Work order: Write the records out exactly, so that no picture remains in the copy.

+++ Task input

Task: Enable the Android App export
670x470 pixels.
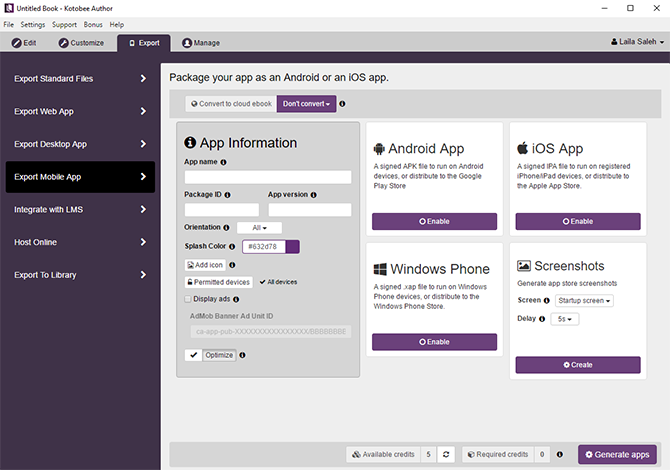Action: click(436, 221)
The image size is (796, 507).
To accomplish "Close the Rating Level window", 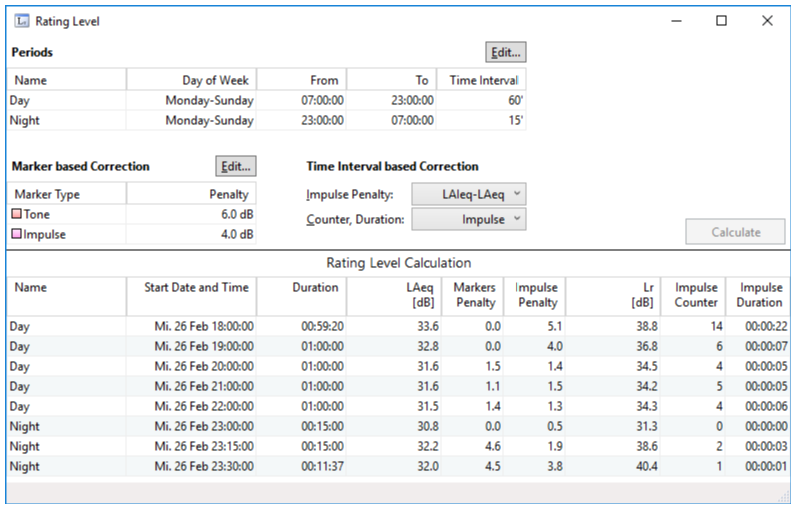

++++++

Answer box:
Task: Enable the Android App export
670x470 pixels.
Action: click(436, 221)
The image size is (796, 507).
To accomplish "Close the Rating Level window", 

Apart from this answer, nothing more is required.